▶ [Problem description]:
An exact, complete copy of the entries below is required, minus any pictures.

(Saved entries)

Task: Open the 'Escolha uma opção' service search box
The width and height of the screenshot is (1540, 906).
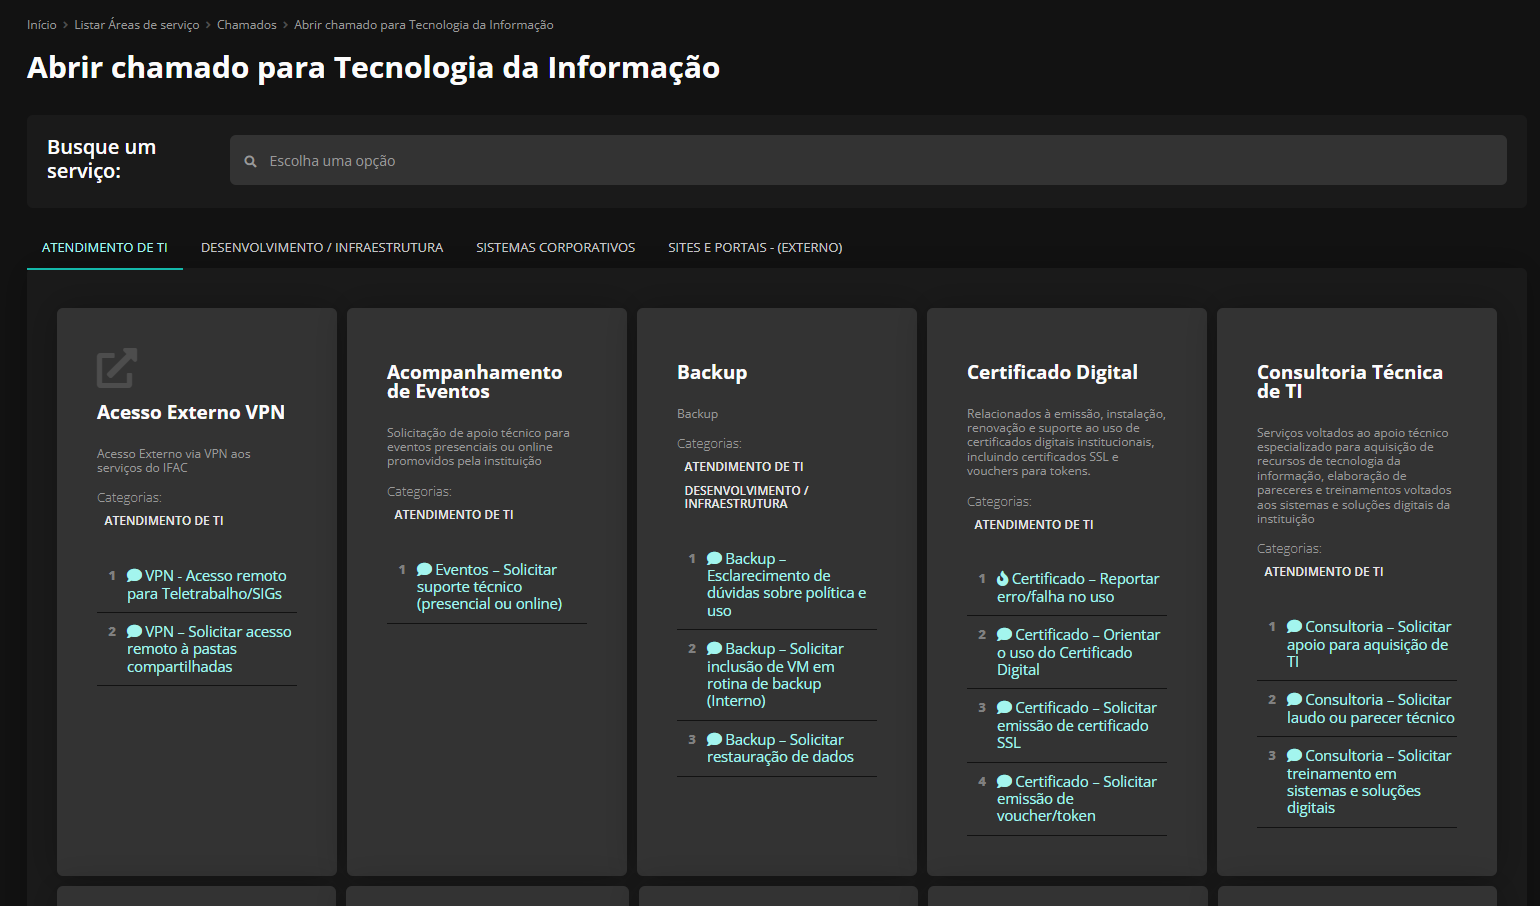Action: coord(868,161)
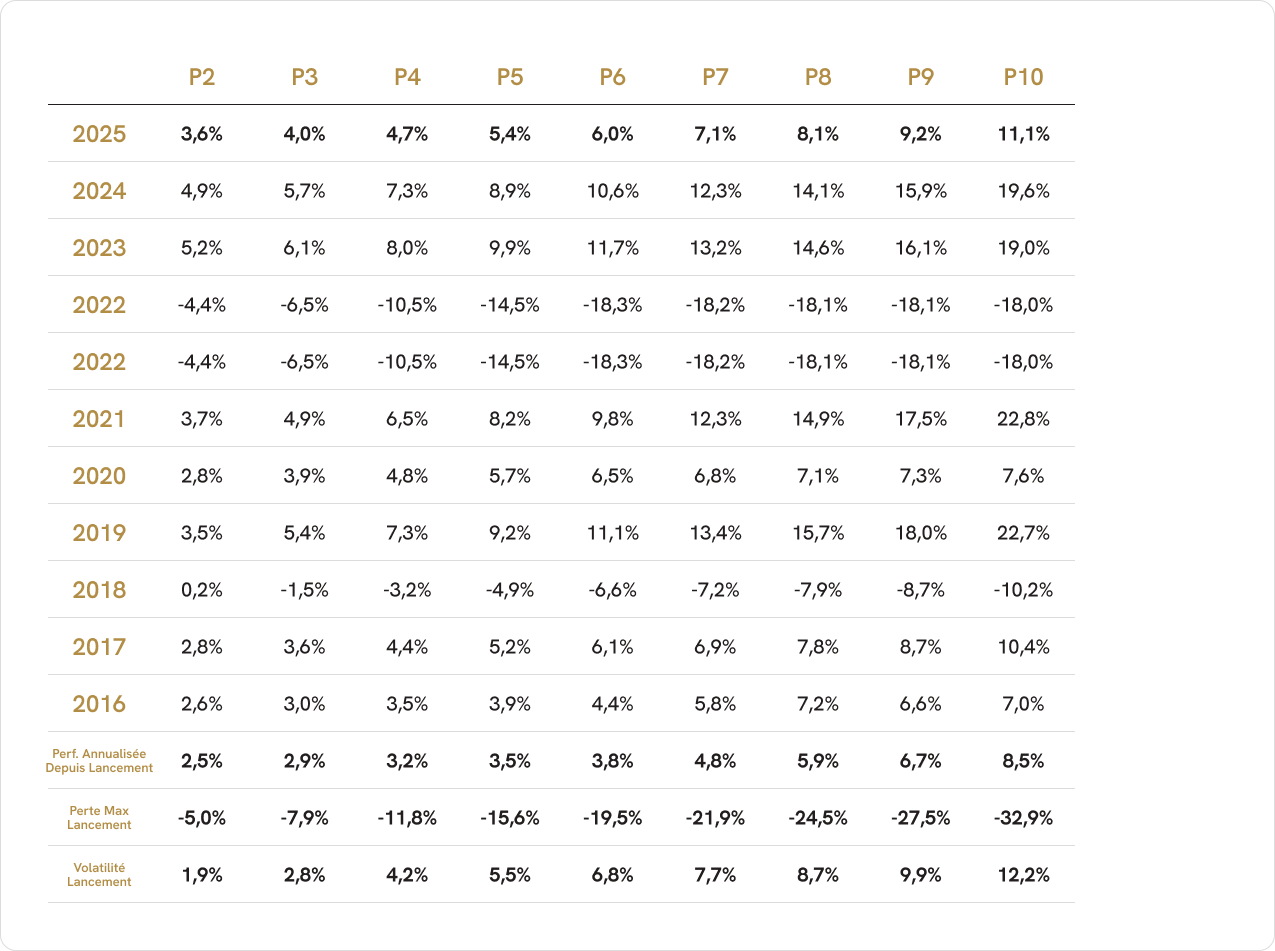Click the P10 column header
Screen dimensions: 1275x951
point(1023,77)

▶ [Expected output]:
Task: Open the 'Escolha uma opção' service search box
The width and height of the screenshot is (1540, 906).
Action: coord(868,161)
Click the P10 column header
Screen dimensions: 1275x951
point(1023,77)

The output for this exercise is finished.